Togliatti e il giorno in cui il PCI fu grande
In occasione del settantesimo anniversario dell'attentato di Pallante al segretario del PCI
Roberto Bertoni | 13 luglio 2018

Quel giorno, era il 14 luglio 1948, l'Italia rischiò davvero di finire schiacciata sotto il peso delle sue contraddizioni e della sua democrazia fragile, immatura e, purtroppo, a sovranità limitata. Quel giorno solo la lungimiranza del PCI e della CGIL, guidata da Giuseppe Di Vittorio, riuscirono nell'impresa di scongiurare una guerra civile che avrebbe avuto conseguenze devastanti per un Paese uscito da poco dal secondo conflitto mondiale e ancora attraversato da innumerevoli lacerazioni. 

Erano le 11,30 di mattina quando un ragazzo dalle idee confuse, Antonio Pallante, che sarebbe inesatto anche definire un attivista di destra o di estrema destra, esplose quattro colpi contro Palmiro Togliatti, segretario del PCI, ferendolo gravemente con tre di essi. 

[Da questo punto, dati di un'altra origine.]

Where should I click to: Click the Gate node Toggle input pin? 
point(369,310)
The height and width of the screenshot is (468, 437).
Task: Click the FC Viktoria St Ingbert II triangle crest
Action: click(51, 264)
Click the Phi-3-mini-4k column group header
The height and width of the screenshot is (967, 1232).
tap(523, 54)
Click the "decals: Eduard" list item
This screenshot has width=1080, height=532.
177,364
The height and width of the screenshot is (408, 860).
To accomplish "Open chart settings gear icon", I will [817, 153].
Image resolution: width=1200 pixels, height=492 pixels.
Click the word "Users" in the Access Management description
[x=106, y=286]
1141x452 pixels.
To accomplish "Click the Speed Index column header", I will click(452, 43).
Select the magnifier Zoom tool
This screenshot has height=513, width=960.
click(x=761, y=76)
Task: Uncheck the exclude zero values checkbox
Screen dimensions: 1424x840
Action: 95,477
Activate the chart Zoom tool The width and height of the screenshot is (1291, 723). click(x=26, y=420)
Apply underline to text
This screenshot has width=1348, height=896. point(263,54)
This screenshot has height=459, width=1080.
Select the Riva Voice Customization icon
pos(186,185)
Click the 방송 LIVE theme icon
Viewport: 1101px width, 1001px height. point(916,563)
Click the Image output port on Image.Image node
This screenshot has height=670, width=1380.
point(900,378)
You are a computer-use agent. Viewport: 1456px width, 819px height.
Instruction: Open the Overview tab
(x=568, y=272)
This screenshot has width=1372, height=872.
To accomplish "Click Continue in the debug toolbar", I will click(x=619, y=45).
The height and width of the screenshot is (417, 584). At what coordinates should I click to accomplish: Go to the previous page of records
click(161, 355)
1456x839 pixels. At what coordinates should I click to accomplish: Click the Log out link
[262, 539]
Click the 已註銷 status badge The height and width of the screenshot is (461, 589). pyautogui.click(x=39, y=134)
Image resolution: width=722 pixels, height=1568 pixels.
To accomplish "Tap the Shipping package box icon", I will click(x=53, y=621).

L'Italia venne squassata da Nord a Sud dalla rivolta dei militanti comunisti e delle forze di sinistra, fra la proclamazione dello sciopero generale proclamato all'istante dalla CGIL e il desiderio di molti di estrarre dai fienili, dalle cantine e dalle stesse sezioni, specie in Emilia, le armi che erano servite durante la Resistenza: un ideale sacro che consideravano, di fatto, tradito. 

Fortuna volle che il professor Valdoni, luminare della medicina, operandolo d'urgenza, riuscì a salvare la vita al segretario del PCI e che questi, mantenendo i nervi saldi, convinse la propria gente ad evitare gesti inconsulti, in un contesto che definire complessivamente devastante vorrebbe dire utilizzare un eufemismo. 

Quel lontano giorno di luglio i nervi saldi del Partito Comunista e l'intelligenza del presidente De Gasperi evitarono all'Italia di ripiombare in un incubo che aveva conosciuto molto bene, sscongiurando un inferno che avrebbe potuto persino condurre a un colpo di Stato di matrice reazionaria ossia al ritorno del mostro che era stato debellato appena tre anni prima. 

Erano trascorsi appena tre mesi dalla vittoria democristiana nelle prime Politiche della storia repubblicana dopo il Referendum del '46 e la contemporanea elezioni dell'Assemblea Costituente. Il PCI, almeno per quanto concerne i vertici, sapeva benissimo che non avrebbe mai potuto vincere, pessendo in vigore gli accordi di Jalta ed essendo il nostro Paese stato destinato all'area di influenza occidentale. Fatto sta che il timore comunista era soprattutto quello che il PCI venisse messo fuori legge, in base alle pressioni provenienti dalla CIA e dalle frange più retrive del Vaticano, allora retto da un papa non certo progressista come Pio XII

Settant'anni da quel drammatico 14 luglio e a noi torna in mente il significativo discorso che lo stesso Togliatti pronunciò il 30 settembre, in occasione del suo ritorno a Montecitorio: "Vorrei infatti che nessuno di noi perdesse coscienza di questo fatto: che il giorno che nel nostro popolo andasse perduta la capacità di sdegnarsi e di scendere in campo per respingere le offese fatte alla democrazia e ai suoi uomini, quel giorno la democrazia stessa sarebbe finita e questo Parlamento non saprebbe più su quali fondamenta basare la sua esistenza e le sue funzioni". In queste riflessioni è racchiuso il senso più alto e nobile della democrazia e delle istituzioni nonché il tormento di un uomo, prima ancora che di un politico, costretto a fare i conti con una realtà soverchiante cui, pur disprezzandola, non poteva più di tanto opporsi.